EXERCISE DATA:

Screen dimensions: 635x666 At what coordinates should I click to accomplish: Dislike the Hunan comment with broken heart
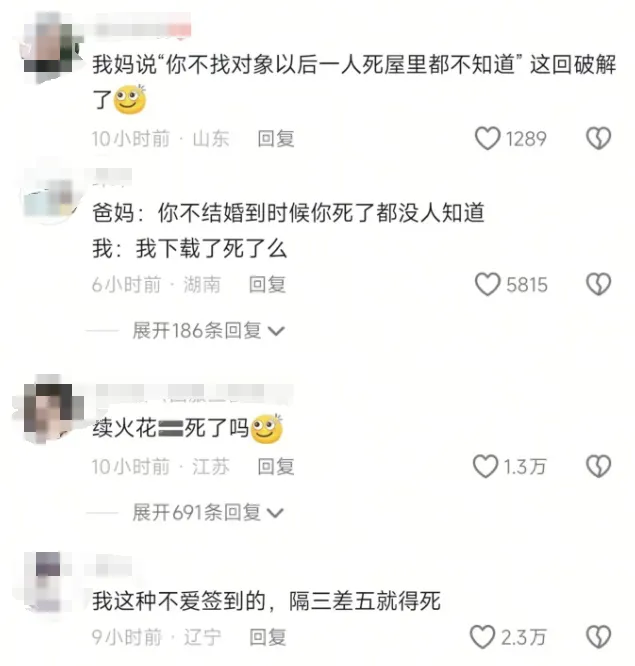click(x=598, y=284)
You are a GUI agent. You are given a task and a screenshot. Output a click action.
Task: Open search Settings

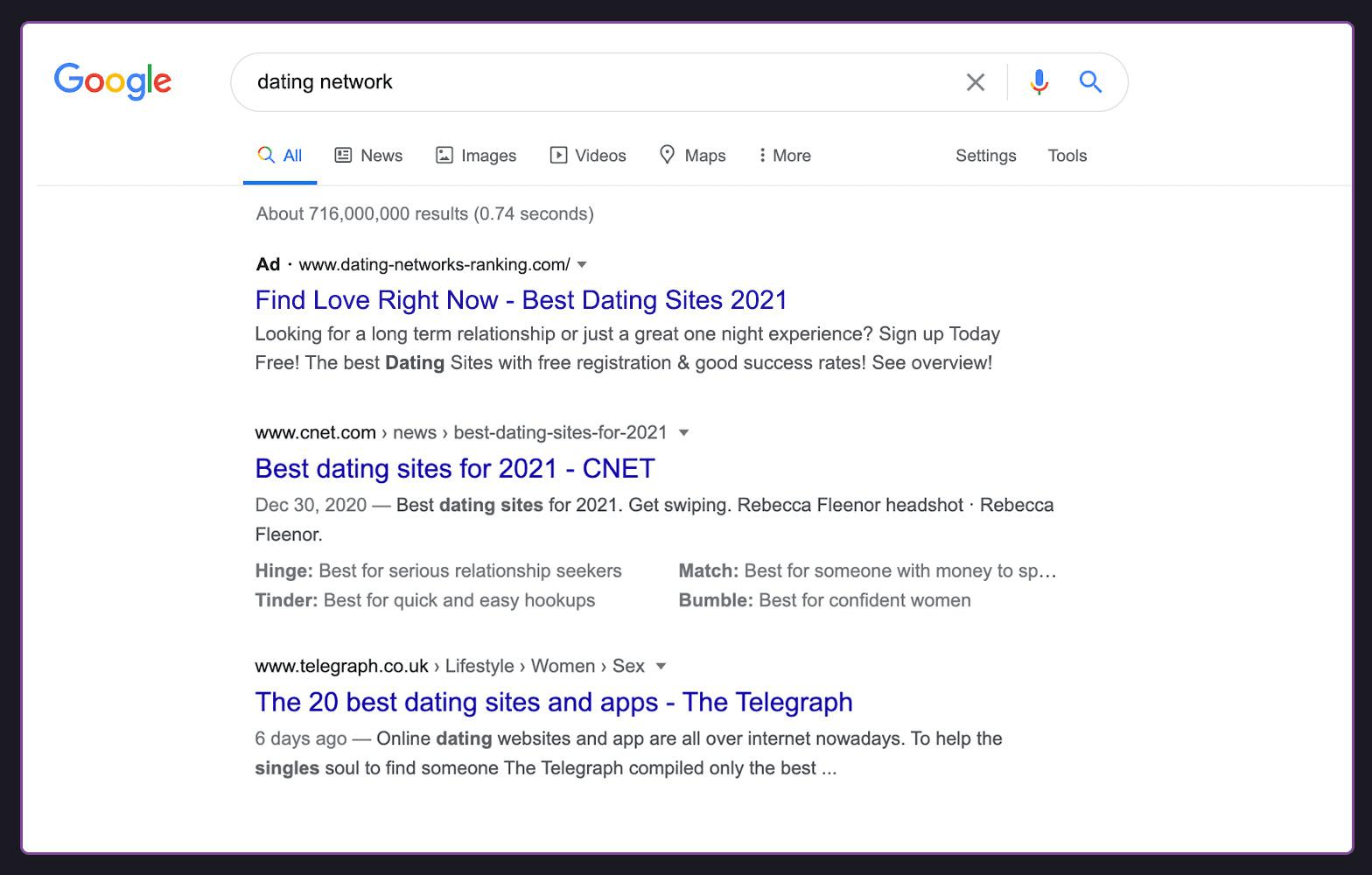pos(985,156)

EXERCISE INSTRUCTIONS: Restate word for word the lines above that start at the line containing "You are a GUI" and run to the end of the listing; exclude the pictures.

RESULT FOR THIS TASK:
You are a GUI agent. You are given a task and a screenshot. Output a click action.
Task: Open search Settings

pos(985,156)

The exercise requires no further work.